(Click-target data)
--*--

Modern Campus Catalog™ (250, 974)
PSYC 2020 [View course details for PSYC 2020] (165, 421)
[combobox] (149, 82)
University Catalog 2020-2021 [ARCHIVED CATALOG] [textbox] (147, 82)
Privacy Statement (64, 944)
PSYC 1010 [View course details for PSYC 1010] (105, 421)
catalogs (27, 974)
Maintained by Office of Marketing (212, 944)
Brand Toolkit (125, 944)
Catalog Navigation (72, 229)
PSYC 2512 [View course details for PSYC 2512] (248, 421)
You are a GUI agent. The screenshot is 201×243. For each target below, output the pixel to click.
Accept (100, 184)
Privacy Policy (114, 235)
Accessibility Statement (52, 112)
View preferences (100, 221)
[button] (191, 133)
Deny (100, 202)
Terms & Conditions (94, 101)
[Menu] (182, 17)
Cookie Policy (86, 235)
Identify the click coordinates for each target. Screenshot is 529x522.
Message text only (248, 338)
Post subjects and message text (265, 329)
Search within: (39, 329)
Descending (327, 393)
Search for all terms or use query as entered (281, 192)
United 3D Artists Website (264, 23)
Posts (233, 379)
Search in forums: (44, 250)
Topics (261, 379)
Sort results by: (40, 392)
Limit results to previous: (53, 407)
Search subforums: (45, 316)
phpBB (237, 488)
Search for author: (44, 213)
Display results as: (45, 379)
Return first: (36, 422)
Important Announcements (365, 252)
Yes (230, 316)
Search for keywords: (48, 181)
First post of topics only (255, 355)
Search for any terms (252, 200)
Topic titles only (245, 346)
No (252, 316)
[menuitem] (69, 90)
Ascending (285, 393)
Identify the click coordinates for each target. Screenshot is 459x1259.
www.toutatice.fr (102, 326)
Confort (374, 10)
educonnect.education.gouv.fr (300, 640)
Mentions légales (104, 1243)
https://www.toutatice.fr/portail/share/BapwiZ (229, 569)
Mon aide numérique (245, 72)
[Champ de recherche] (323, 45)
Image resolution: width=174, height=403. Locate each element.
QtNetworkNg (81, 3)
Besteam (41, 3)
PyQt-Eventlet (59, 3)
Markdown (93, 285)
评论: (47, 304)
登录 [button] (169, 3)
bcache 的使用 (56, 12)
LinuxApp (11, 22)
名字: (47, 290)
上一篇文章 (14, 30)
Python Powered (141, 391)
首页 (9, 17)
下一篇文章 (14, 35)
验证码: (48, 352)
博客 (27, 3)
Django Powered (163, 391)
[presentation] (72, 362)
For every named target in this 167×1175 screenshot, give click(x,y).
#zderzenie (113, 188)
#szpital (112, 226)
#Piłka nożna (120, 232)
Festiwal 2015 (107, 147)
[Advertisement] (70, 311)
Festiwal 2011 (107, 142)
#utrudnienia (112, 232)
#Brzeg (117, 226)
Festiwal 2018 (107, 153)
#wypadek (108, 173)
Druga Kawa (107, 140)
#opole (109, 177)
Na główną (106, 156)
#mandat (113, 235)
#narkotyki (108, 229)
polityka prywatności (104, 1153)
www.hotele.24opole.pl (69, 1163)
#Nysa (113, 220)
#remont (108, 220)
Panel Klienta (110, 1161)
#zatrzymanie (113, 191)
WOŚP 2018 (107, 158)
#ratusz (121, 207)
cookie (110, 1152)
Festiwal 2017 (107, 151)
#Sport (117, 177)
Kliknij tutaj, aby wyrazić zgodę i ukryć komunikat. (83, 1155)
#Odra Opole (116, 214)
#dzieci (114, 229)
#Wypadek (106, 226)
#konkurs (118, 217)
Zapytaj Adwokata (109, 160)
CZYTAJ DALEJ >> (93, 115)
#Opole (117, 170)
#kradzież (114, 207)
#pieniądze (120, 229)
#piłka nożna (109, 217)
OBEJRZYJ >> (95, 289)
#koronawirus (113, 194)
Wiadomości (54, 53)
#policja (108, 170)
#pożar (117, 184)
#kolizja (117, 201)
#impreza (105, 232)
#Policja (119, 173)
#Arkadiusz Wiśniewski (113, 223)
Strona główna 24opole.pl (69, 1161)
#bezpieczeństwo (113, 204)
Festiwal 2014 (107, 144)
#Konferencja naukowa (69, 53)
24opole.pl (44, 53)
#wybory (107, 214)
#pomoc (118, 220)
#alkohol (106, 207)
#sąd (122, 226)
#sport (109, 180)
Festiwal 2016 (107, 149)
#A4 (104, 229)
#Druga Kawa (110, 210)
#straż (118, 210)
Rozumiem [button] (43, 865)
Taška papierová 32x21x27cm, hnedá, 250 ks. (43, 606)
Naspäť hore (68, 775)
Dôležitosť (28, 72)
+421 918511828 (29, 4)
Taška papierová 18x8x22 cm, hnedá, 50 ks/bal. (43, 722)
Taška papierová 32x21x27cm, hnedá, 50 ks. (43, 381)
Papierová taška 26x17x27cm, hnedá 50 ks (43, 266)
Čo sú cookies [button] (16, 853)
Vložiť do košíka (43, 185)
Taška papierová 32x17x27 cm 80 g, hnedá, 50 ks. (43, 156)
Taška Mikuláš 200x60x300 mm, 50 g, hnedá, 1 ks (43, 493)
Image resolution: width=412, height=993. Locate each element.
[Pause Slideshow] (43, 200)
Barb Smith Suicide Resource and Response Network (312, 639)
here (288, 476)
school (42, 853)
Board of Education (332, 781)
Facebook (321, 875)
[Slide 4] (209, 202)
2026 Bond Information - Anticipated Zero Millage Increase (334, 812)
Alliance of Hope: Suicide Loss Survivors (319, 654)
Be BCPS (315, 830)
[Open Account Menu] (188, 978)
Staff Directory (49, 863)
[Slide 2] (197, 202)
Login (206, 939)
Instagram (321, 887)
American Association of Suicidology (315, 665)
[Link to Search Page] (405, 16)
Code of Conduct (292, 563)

--*--

_Aim of the task_
Convert every one of the entries above into a numbered list, and omit any blank lines.

_Result for this task_
1. Modern Campus Catalog™ (250, 974)
2. PSYC 2020 [View course details for PSYC 2020] (165, 421)
3. [combobox] (149, 82)
4. University Catalog 2020-2021 [ARCHIVED CATALOG] [textbox] (147, 82)
5. Privacy Statement (64, 944)
6. PSYC 1010 [View course details for PSYC 1010] (105, 421)
7. catalogs (27, 974)
8. Maintained by Office of Marketing (212, 944)
9. Brand Toolkit (125, 944)
10. Catalog Navigation (72, 229)
11. PSYC 2512 [View course details for PSYC 2512] (248, 421)
12. You are a GUI agent. The screenshot is 201×243. For each target below, output the pixel to click.
13. Accept (100, 184)
14. Privacy Policy (114, 235)
15. Accessibility Statement (52, 112)
16. View preferences (100, 221)
17. [button] (191, 133)
18. Deny (100, 202)
19. Terms & Conditions (94, 101)
20. [Menu] (182, 17)
21. Cookie Policy (86, 235)
22. Identify the click coordinates for each target. Screenshot is 529x522.
23. Message text only (248, 338)
24. Post subjects and message text (265, 329)
25. Search within: (39, 329)
26. Descending (327, 393)
27. Search for all terms or use query as entered (281, 192)
28. United 3D Artists Website (264, 23)
29. Posts (233, 379)
30. Search in forums: (44, 250)
31. Topics (261, 379)
32. Sort results by: (40, 392)
33. Limit results to previous: (53, 407)
34. Search subforums: (45, 316)
35. phpBB (237, 488)
36. Search for author: (44, 213)
37. Display results as: (45, 379)
38. Return first: (36, 422)
39. Important Announcements (365, 252)
40. Yes (230, 316)
41. Search for keywords: (48, 181)
42. First post of topics only (255, 355)
43. Search for any terms (252, 200)
44. Topic titles only (245, 346)
45. No (252, 316)
46. [menuitem] (69, 90)
47. Ascending (285, 393)
48. Identify the click coordinates for each target. Screenshot is 459x1259.
49. www.toutatice.fr (102, 326)
50. Confort (374, 10)
51. educonnect.education.gouv.fr (300, 640)
52. Mentions légales (104, 1243)
53. https://www.toutatice.fr/portail/share/BapwiZ (229, 569)
54. Mon aide numérique (245, 72)
55. [Champ de recherche] (323, 45)
56. Image resolution: width=174, height=403. Locate each element.
57. QtNetworkNg (81, 3)
58. Besteam (41, 3)
59. PyQt-Eventlet (59, 3)
60. Markdown (93, 285)
61. 评论: (47, 304)
62. 登录 [button] (169, 3)
63. bcache 的使用 (56, 12)
64. LinuxApp (11, 22)
65. 名字: (47, 290)
66. 上一篇文章 (14, 30)
67. Python Powered (141, 391)
68. 首页 (9, 17)
69. 下一篇文章 (14, 35)
70. 验证码: (48, 352)
71. 博客 (27, 3)
72. Django Powered (163, 391)
73. [presentation] (72, 362)
74. For every named target in this 167×1175 screenshot, give click(x,y).
75. #zderzenie (113, 188)
76. #szpital (112, 226)
77. #Piłka nożna (120, 232)
78. Festiwal 2015 (107, 147)
79. [Advertisement] (70, 311)
80. Festiwal 2011 (107, 142)
81. #utrudnienia (112, 232)
82. #Brzeg (117, 226)
83. Festiwal 2018 (107, 153)
84. #wypadek (108, 173)
85. Druga Kawa (107, 140)
86. #opole (109, 177)
87. Na główną (106, 156)
88. #mandat (113, 235)
89. #narkotyki (108, 229)
90. polityka prywatności (104, 1153)
91. www.hotele.24opole.pl (69, 1163)
92. #Nysa (113, 220)
93. #remont (108, 220)
94. Panel Klienta (110, 1161)
95. #zatrzymanie (113, 191)
96. WOŚP 2018 (107, 158)
97. #ratusz (121, 207)
98. cookie (110, 1152)
99. Festiwal 2017 (107, 151)
100. #Sport (117, 177)
101. Kliknij tutaj, aby wyrazić zgodę i ukryć komunikat. (83, 1155)
102. #Odra Opole (116, 214)
103. #dzieci (114, 229)
104. #Wypadek (106, 226)
105. #konkurs (118, 217)
106. Zapytaj Adwokata (109, 160)
107. CZYTAJ DALEJ >> (93, 115)
108. #Opole (117, 170)
109. #kradzież (114, 207)
110. #pieniądze (120, 229)
111. #piłka nożna (109, 217)
112. OBEJRZYJ >> (95, 289)
113. #koronawirus (113, 194)
114. Wiadomości (54, 53)
115. #policja (108, 170)
116. #pożar (117, 184)
117. #kolizja (117, 201)
118. #impreza (105, 232)
119. #Policja (119, 173)
120. #Arkadiusz Wiśniewski (113, 223)
121. Strona główna 24opole.pl (69, 1161)
122. #bezpieczeństwo (113, 204)
123. Festiwal 2014 (107, 144)
124. #Konferencja naukowa (69, 53)
125. 24opole.pl (44, 53)
126. #wybory (107, 214)
127. #pomoc (118, 220)
128. #alkohol (106, 207)
129. #sąd (122, 226)
130. #sport (109, 180)
131. Festiwal 2016 (107, 149)
132. #A4 (104, 229)
133. #Druga Kawa (110, 210)
134. #straż (118, 210)
135. Rozumiem [button] (43, 865)
136. Taška papierová 32x21x27cm, hnedá, 250 ks. (43, 606)
137. Naspäť hore (68, 775)
138. Dôležitosť (28, 72)
139. +421 918511828 (29, 4)
140. Taška papierová 18x8x22 cm, hnedá, 50 ks/bal. (43, 722)
141. Taška papierová 32x21x27cm, hnedá, 50 ks. (43, 381)
142. Papierová taška 26x17x27cm, hnedá 50 ks (43, 266)
143. Čo sú cookies [button] (16, 853)
144. Vložiť do košíka (43, 185)
145. Taška papierová 32x17x27 cm 80 g, hnedá, 50 ks. (43, 156)
146. Taška Mikuláš 200x60x300 mm, 50 g, hnedá, 1 ks (43, 493)
147. Image resolution: width=412, height=993. Locate each element.
148. [Pause Slideshow] (43, 200)
149. Barb Smith Suicide Resource and Response Network (312, 639)
150. here (288, 476)
151. school (42, 853)
152. Board of Education (332, 781)
153. Facebook (321, 875)
154. [Slide 4] (209, 202)
155. 2026 Bond Information - Anticipated Zero Millage Increase (334, 812)
156. Alliance of Hope: Suicide Loss Survivors (319, 654)
157. Be BCPS (315, 830)
158. [Open Account Menu] (188, 978)
159. Staff Directory (49, 863)
160. [Slide 2] (197, 202)
161. Login (206, 939)
162. Instagram (321, 887)
163. American Association of Suicidology (315, 665)
164. [Link to Search Page] (405, 16)
165. Code of Conduct (292, 563)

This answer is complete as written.